On average, IT assigned 120 staffers to security and IT compliance. Enterprises rated "better manage business risk of IT" as a top goal for 2010, and 84 per cent globally (91 per cent in A/NZ) rated it absolutely/somewhat important.
Nearly all the enterprises surveyed (94 per cent globally and 100 per cent in A/NZ) forecast changes to security in 2010, with almost half (48 per cent globally and 42 per cent in A/NZ) expecting major changes.
Enterprises are experiencing frequent attacks. In the past 12 months, 75 per cent of enterprises globally and 89 per cent in A/NZ experienced cyber attacks, and 36 per cent globally and 34 per cent in A/NZ rated the attacks somewhat/highly effective. Worse, 29 per cent of enterprises globally and 34 per cent in A/NZ reported attacks have increased in the last 12 months.

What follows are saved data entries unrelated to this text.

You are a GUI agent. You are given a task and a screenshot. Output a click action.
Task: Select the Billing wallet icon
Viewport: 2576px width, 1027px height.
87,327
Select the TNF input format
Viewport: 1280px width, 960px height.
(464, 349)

Every enterprise experienced cyber losses in 2009. The top three reported losses globally were theft of intellectual property, theft of customer credit card information or other financial information, and theft of customer personally identifiable information. In A/NZ, the top three reported losses were theft of corporate data at 53 per cent; theft of customer personally identifiable information at 53 per cent and identity theft at 37 per cent.
These losses translated to monetary costs 92 per cent of the time. The top three costs were productivity, revenue, and loss of customer trust globally and loss of data (49 per cent); damage to brand (37 per cent) and lost revenue (31 per cent) in A/NZ. Enterprises reported spending an average of $US2 million annually to combat cyber attacks.